Thursday, August 22, 2013

Plane Intimacy

 Perfect Board--Part 1

Last Saturday, Jim Budlong introduced the Perfect Board exercise.  This is a slow, tortuous process that begins with taking a piece of wood, ripping it with a bandsaw, and then using only the handplanes we just made, we must flatten and square the edges for a perfect fit.  Initially this didn't sound so difficult but after a couple of hours of planing, well mostly tuning up our planes, most of us were beginning to realize just how challenging this exercise really was.
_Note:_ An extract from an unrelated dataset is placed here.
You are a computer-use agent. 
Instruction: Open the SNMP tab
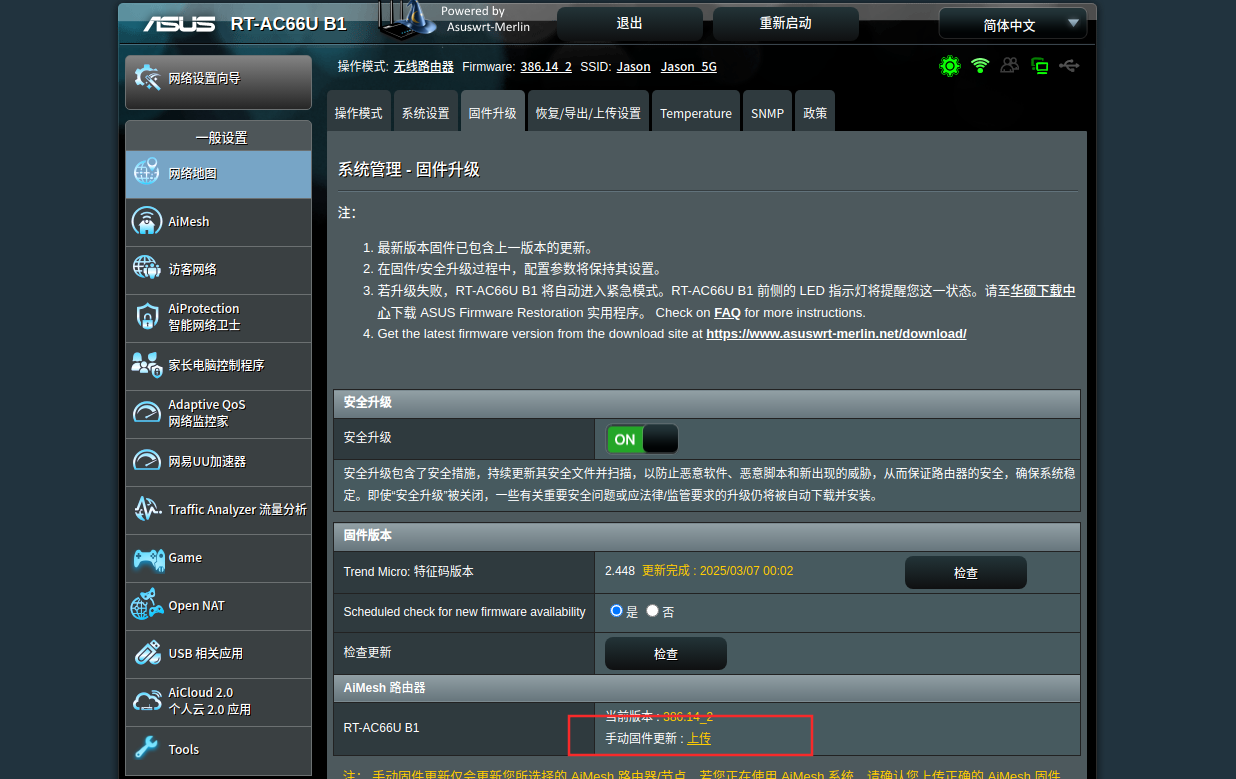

At the end of the day, 8 hours later, only a handful of students were successful.  Gloom hung over my world as I left for the evening.  To brighten it up, I headed over to Piaci's, Fort Bragg's best communal spot to get a great pizza, where if you show up alone, it's guaranteed someone will talk to you....even when all you want to do is drown yourself in your sorrows.  Yes, the man next to me wanted to talk.  What about?  The woodworking program.  He seemed like such a nice I didn't tell him about the perfect board workout.

Monday.  It was Laura Mays' turn to put up with my fussiness regarding my board.  I was hoping the "new" teacher on the block would be easier than Jim.  Not a chance.  It took me another 4 hours before I finally got her approval.
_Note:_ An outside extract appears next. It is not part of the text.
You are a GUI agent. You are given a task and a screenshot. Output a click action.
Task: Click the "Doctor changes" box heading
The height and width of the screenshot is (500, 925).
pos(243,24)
And this was only the first step to making a perfect board......


  1. During a Chris Schwarz class, we had a 'perfect board' contest (it was using the planes we'd brought, though, not planes we'd made).

    It was, as you said, harder than I thought it would be. But I learned a lot about my planes in the process.

    I had some aspirations of making a small memento box out of the board with smiley faces on each face, indicating they'd passed his inspection. But I still just have a board with smiley faces on it. Maybe it's better that way...

  2. I'm still working on the faces of my board and would give anything to have one of those smiley faces. But, you're right, I'm learning more than I ever thought I would about my planes.